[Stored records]
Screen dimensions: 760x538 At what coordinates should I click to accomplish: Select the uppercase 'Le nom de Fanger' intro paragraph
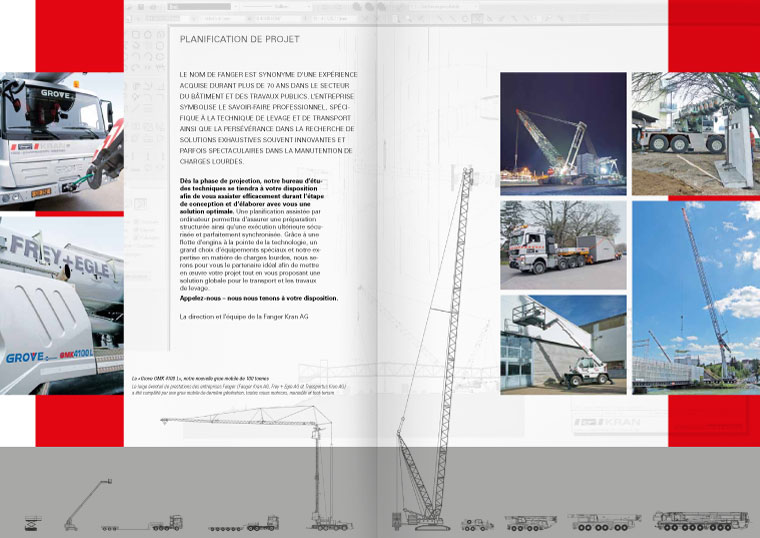point(266,118)
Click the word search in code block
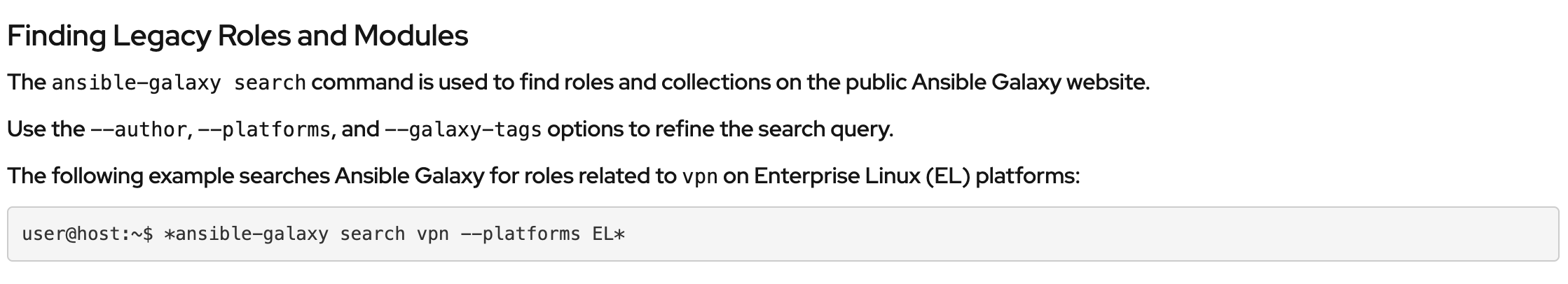Viewport: 1568px width, 284px height. tap(372, 234)
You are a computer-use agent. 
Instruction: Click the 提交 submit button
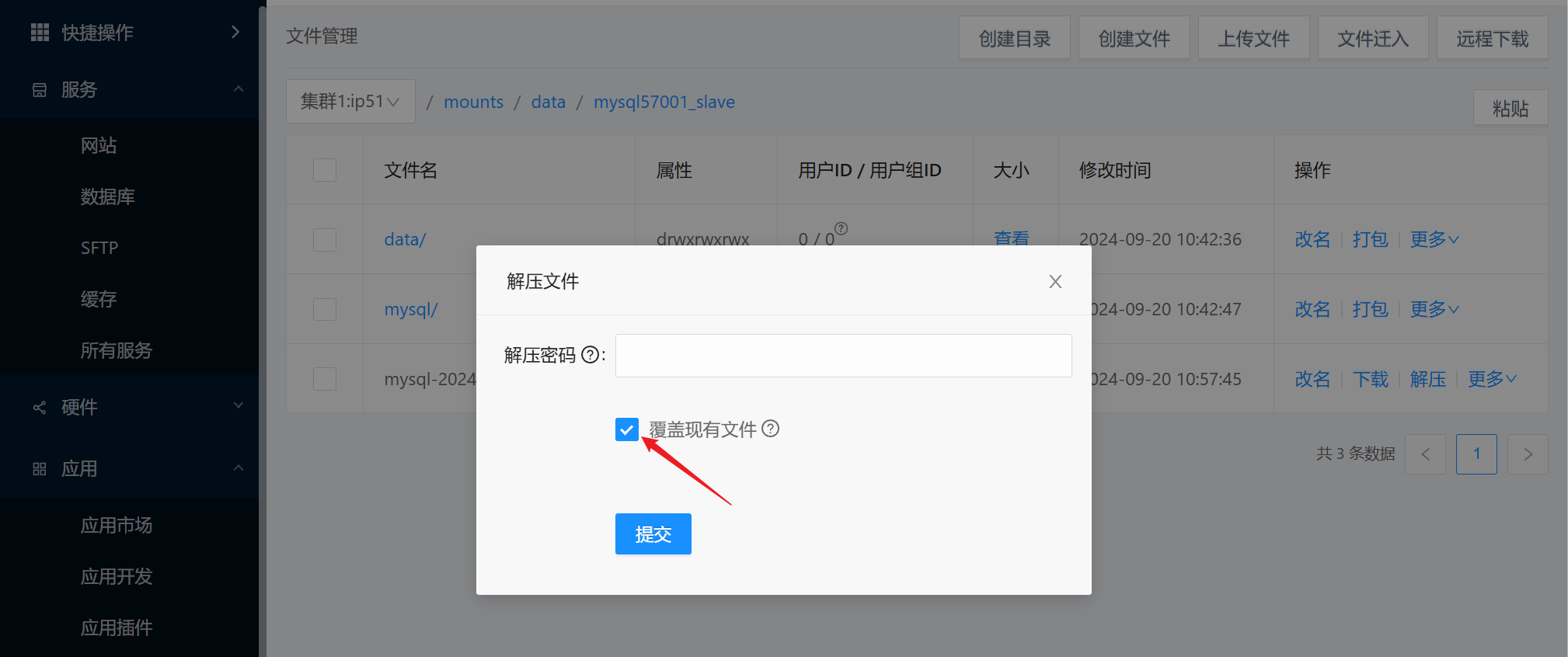(x=653, y=534)
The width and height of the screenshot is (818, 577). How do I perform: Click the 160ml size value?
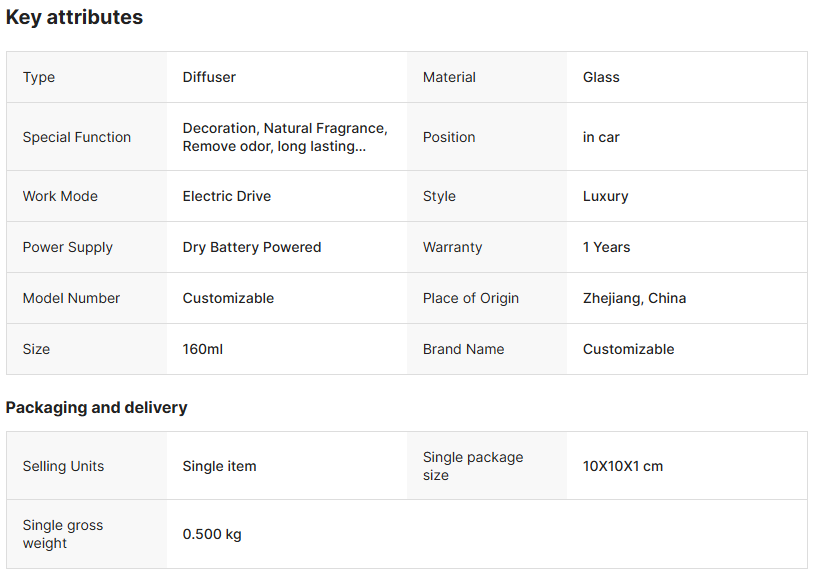(x=203, y=349)

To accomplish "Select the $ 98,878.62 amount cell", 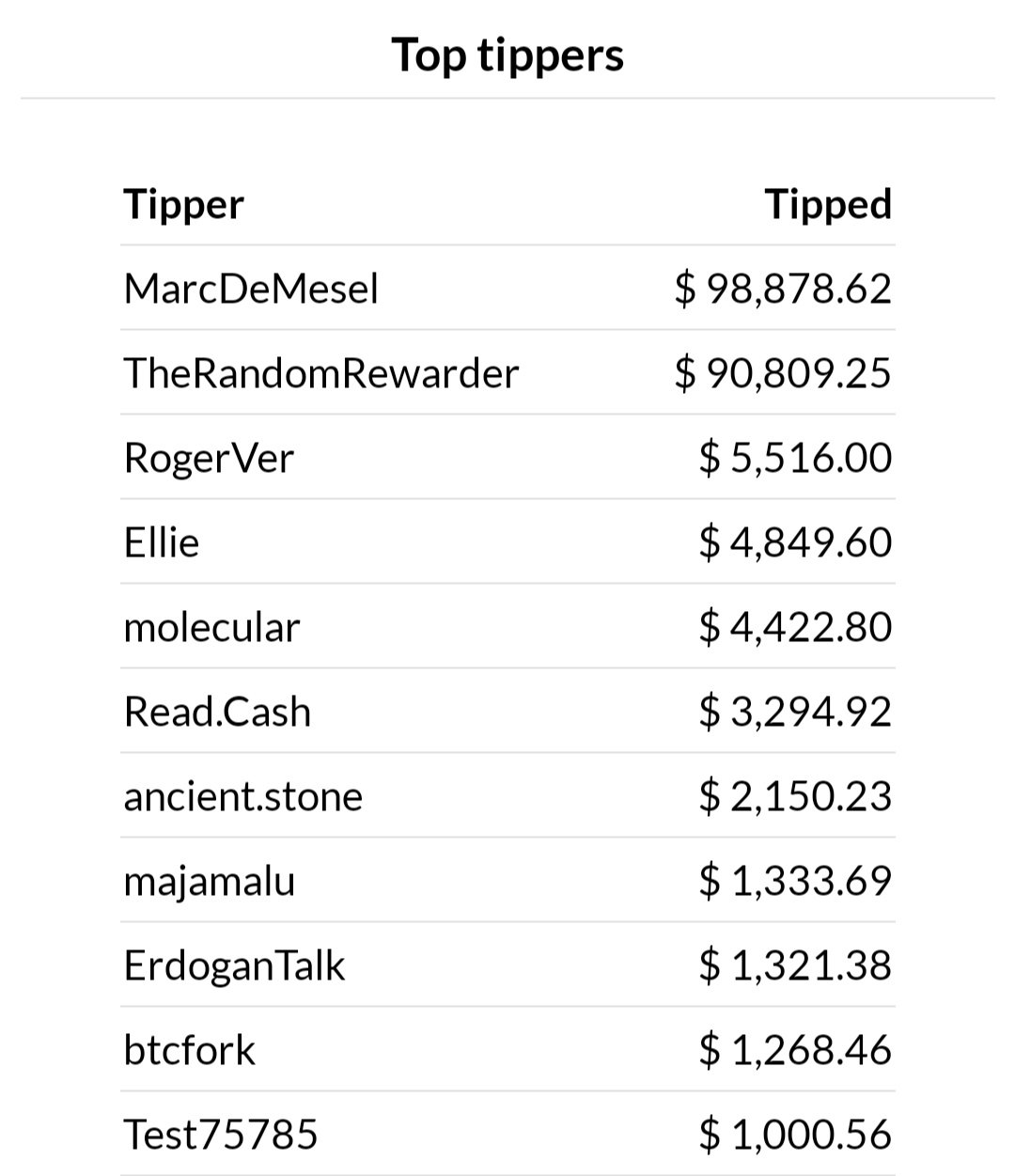I will click(x=783, y=288).
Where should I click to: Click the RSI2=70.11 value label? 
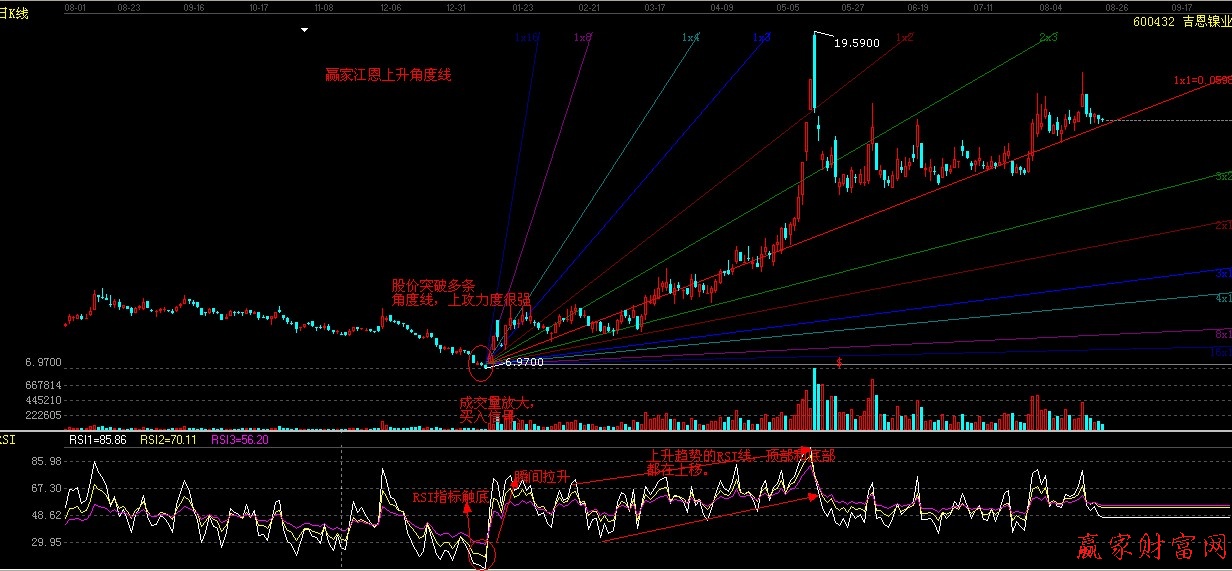(x=168, y=439)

> **REQUIREMENT**
Exact copies of the lines from the one containing "Where should I" through the end of the records above are required, with no pictures among them.

> **RESPONSE AREA**
Where should I click to: Click the RSI2=70.11 value label? 
(x=168, y=439)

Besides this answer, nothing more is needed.